Preliminarmente, em relação à alimentação fornecida nas unidades prisionais, é válido frisar que os contratos de alimentação são objeto de extrema diligência por parte dos gestores desta Pasta. Vale ressaltar que o fornecimento de uma alimentação de boa qualidade tem correlação direta com o princípio da dignidade da pessoa humana e outras normas de matriz constitucional. Esta SEAPE tem fortalecido a fiscalização da alimentação que é fornecida aos custodiados e estudos técnicos apontam as refeições diárias ofertadas pelo Estado contêm todos os nutrientes necessários no que se refere ao aporte calórico diário indispensável à manutenção da saúde nutricional e atendem as recomendações do Ministério da Saúde.
No que tange as reclamações referentes à suspensão de visitas, é importante esclarecer que a Vara de Execuções Penais – VEP/DF é o órgão competente para decidir sobre o tema, sendo que pauta suas decisões nas orientações técnicas dos setores de saúde visando conter o avanço do COVID-19 dentro do Sistema Penitenciário.
Nesse contexto, com vistas a minimizar os impactos da suspensão das visitas presenciais, desde o início da pandemia, esta Pasta foi pioneira na implementação da visita virtual, tendo sido realizadas mais de 35 mil videoconferências entre custodiados e seus familiares.
No que diz respeito à saúde, é válido informar que todas as unidades prisionais do DF possuem uma Unidade Básica de Saúde – UBS em seu interior, que conta com médico, odontólogo, enfermeiro, técnico em saúde bucal, auxiliar de enfermagem, psicólogo, assistente social, farmacêutico, terapeuta ocupacional, psiquiatra, fisioterapeuta, ginecologista (no caso do presídio feminino) e um infectologista que atende todo o sistema prisional.
Só no ano de 2021 foram realizados mais de 157 mil atendimentos médicos. Todos os custodiados ao serem reclusos passam por triagem médica, recebem vacinas e é feita anamnese para identificar pacientes crônicos ou que fazem uso de medicação de uso contínuo.
Acerca dos relatos de violência, todas as denúncias são averiguadas e, caso confirmado, qualquer desvio de conduta por parte de policial penal, o mesmo é responsabilizado.
Tecendo essas considerações, esta SEAPE reafirma o compromisso com a dignidade da pessoa privada de liberdade e reforça que não coaduna com qualquer conduta que viole os direitos e garantias individuais firmadas na Constituição Federal de 1988.”
Visitas presenciais
A Vara de Execuções Penais do Distrito Federal (VEP) autorizou, na última segunda-feira (31), a retomada das visitas a presos no Complexo Penitenciário da Papuda. A medida havia sido suspensa em 10 de janeiro, devido ao aumento de casos de Covid-19 e de gripe em Brasília.
Na decisão, a juíza titular da VEP, Leila Cury, diz que “o quadro da pandemia será reavaliado em 30 dias”. De março de 2020 a janeiro de 2022, oito detentos morreram de Covid-19 no sistema prisional do DF.

_DADOS FORNECIDOS:_
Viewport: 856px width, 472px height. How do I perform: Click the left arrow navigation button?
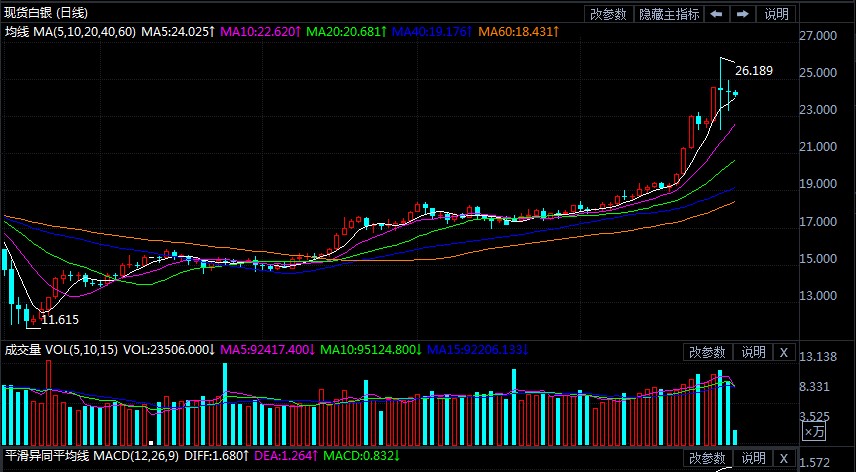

_SUA TAREFA:_
Copie do texto sobre o sistema prisional do DF o trecho que vai de "Nesse contexto, com" até "o sistema prisional.", sem nenhuma alteração.

_RESPOSTA:_
Nesse contexto, com vistas a minimizar os impactos da suspensão das visitas presenciais, desde o início da pandemia, esta Pasta foi pioneira na implementação da visita virtual, tendo sido realizadas mais de 35 mil videoconferências entre custodiados e seus familiares.
No que diz respeito à saúde, é válido informar que todas as unidades prisionais do DF possuem uma Unidade Básica de Saúde – UBS em seu interior, que conta com médico, odontólogo, enfermeiro, técnico em saúde bucal, auxiliar de enfermagem, psicólogo, assistente social, farmacêutico, terapeuta ocupacional, psiquiatra, fisioterapeuta, ginecologista (no caso do presídio feminino) e um infectologista que atende todo o sistema prisional.